## 60.12 Sheaf of differentials

In this section we will stick with the (small) crystalline site as it seems more natural. We globalize Definition 60.6.1 as follows.

Definition 60.12.1. In Situation 60.7.5 let $\mathcal{F}$ be a sheaf of $\mathcal{O}_{X/S}$-modules on $\text{Cris}(X/S)$. An *$S$-derivation $D : \mathcal{O}_{X/S} \to \mathcal{F}$* is a map of sheaves such that for every object $(U, T, \delta )$ of $\text{Cris}(X/S)$ the map

\[ D : \Gamma (T, \mathcal{O}_ T) \longrightarrow \Gamma (T, \mathcal{F}) \]

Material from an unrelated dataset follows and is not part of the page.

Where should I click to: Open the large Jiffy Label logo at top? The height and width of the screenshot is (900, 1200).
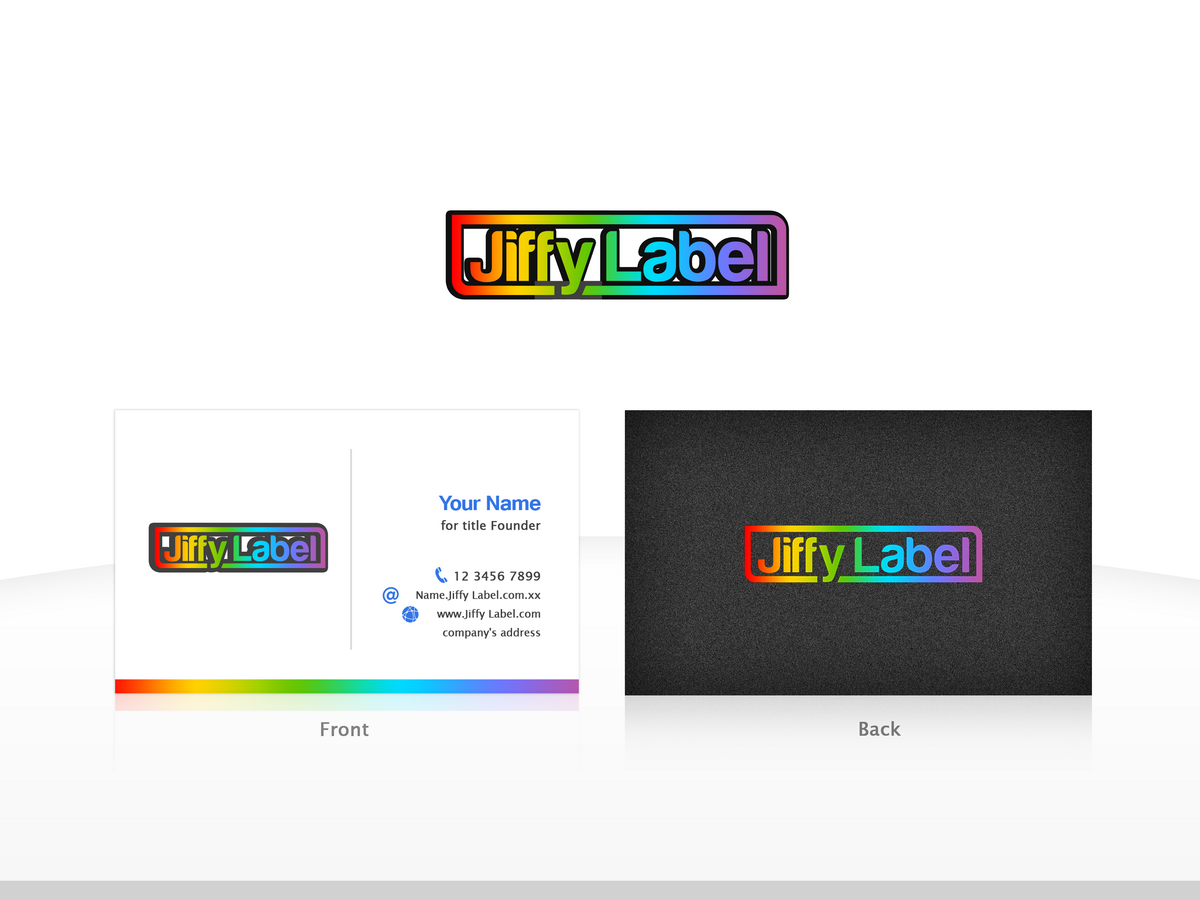point(616,255)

is a divided power $\Gamma (V, \mathcal{O}_ V)$-derivation where $V \subset S$ is any open such that $T \to S$ factors through $V$.

This means that $D$ is additive, satisfies the Leibniz rule, annihilates functions coming from $S$, and satisfies $D(f^{[n]}) = f^{[n - 1]}D(f)$ for a local section $f$ of the divided power ideal $\mathcal{J}_{X/S}$. This is a special case of a very general notion which we now describe.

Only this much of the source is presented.